The MCA spokesman also said taking pot shots would not resolve anything.
“You’ll get some support and maybe a lot of clicks on an article, but that’s it. However, at the end of the day, it gets us no where,” the MCA religious harmony bureau chairman told FMT in responding to Nazri’s latest jab at him.
Nazri, who is an Umno supreme council member, had yesterday slammed MCA and Ti for criticising him for backing a rally being organised by PAS in support of strengthening the shariah court’s powers.
The Padang Rengas lawmaker had said: “Who is MCA to talk about this? Do they think that they are a ‘super party’? It is so obvious that MCA has a short man’s inferiority complex.”
Nazri had also said Ti was “empty up there”.

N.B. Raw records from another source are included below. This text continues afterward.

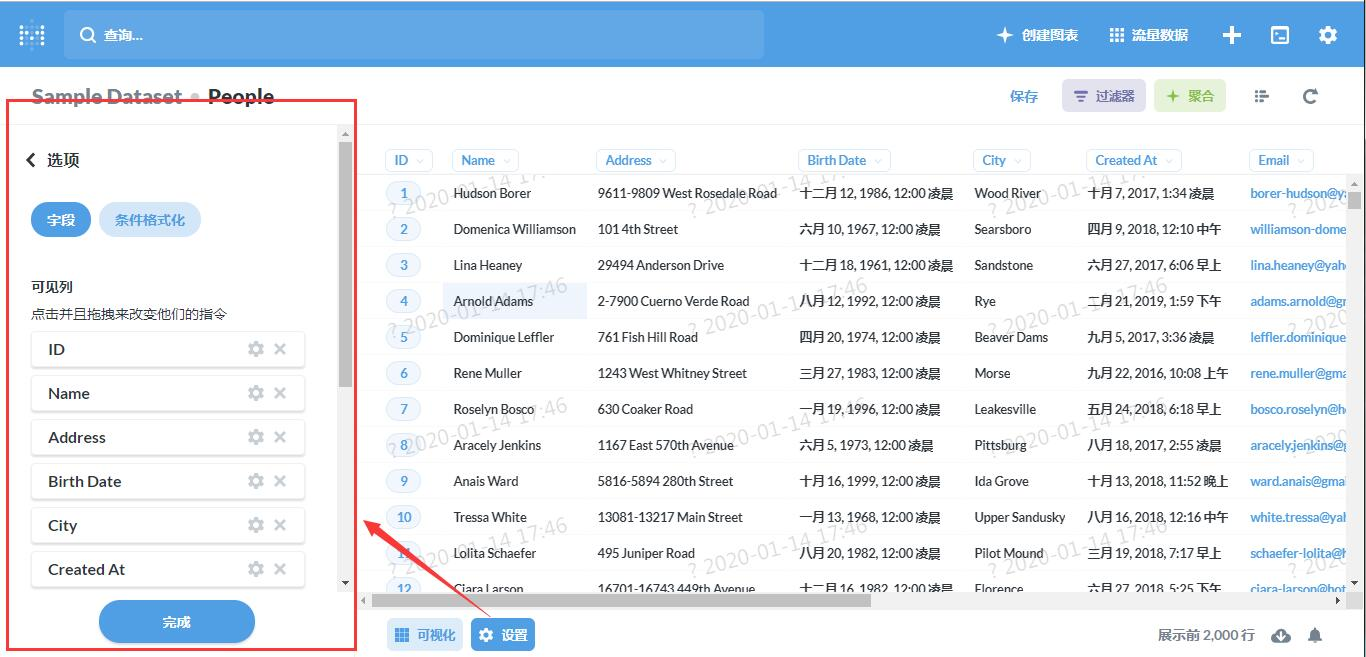The width and height of the screenshot is (1366, 657).
Task: Open the top-bar admin gear
Action: [x=1327, y=35]
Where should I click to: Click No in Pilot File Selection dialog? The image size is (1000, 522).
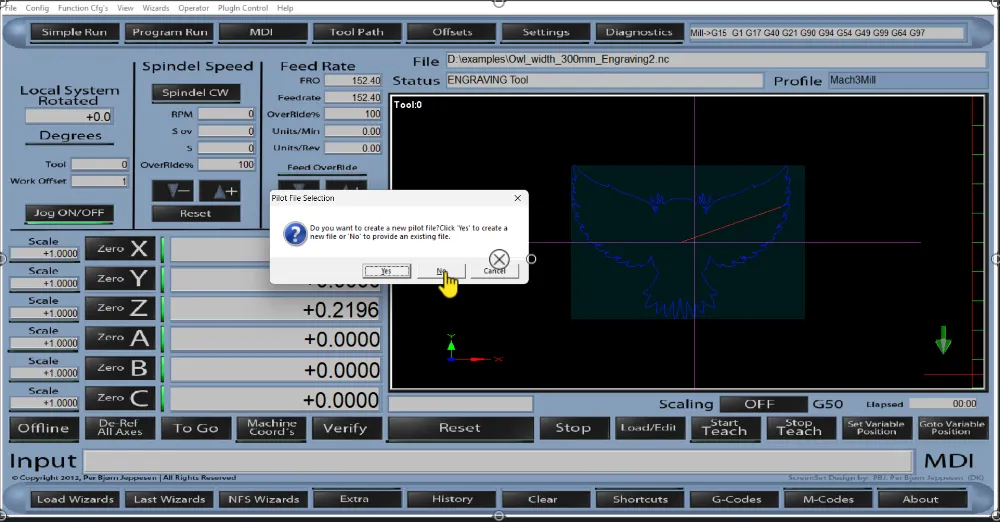click(x=441, y=271)
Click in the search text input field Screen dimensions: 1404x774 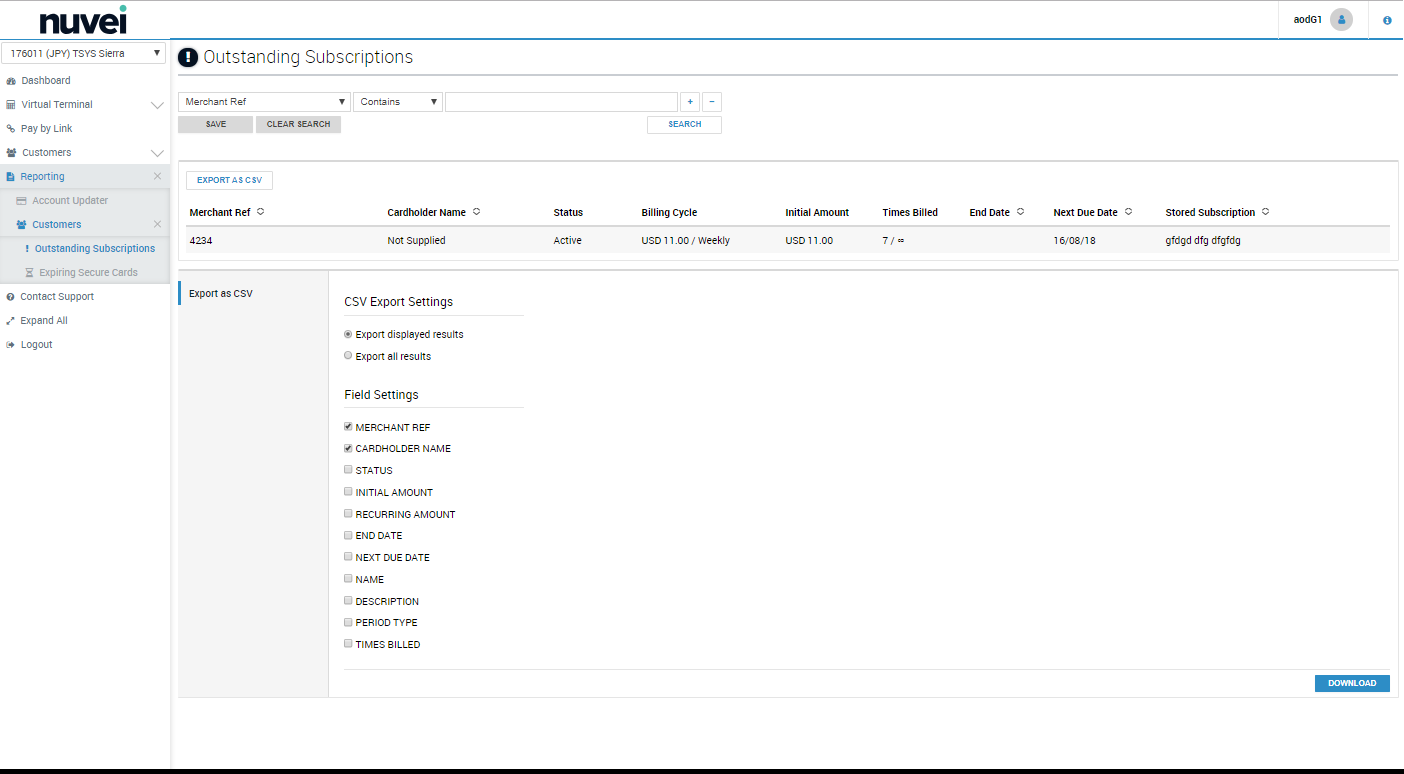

Ti, who is also an MCA central working committee member, said while he expected differences in opinions in a coalition, there were ways to convey one’s point across.
The public and the party, he added, would respect a dissenting view, even if at the end of the day both parties decided to “agree-to-disagree”.
Hitting below the belt, Ti said, would only create resentment between the two components in BN.
Infighting, he added, was something the ruling coalition could do without, especially as the 14th general election inches closer.
“But I guess sometimes it’s easier to hit below the belt than come up with constructive criticisms,” he said, returning the jab.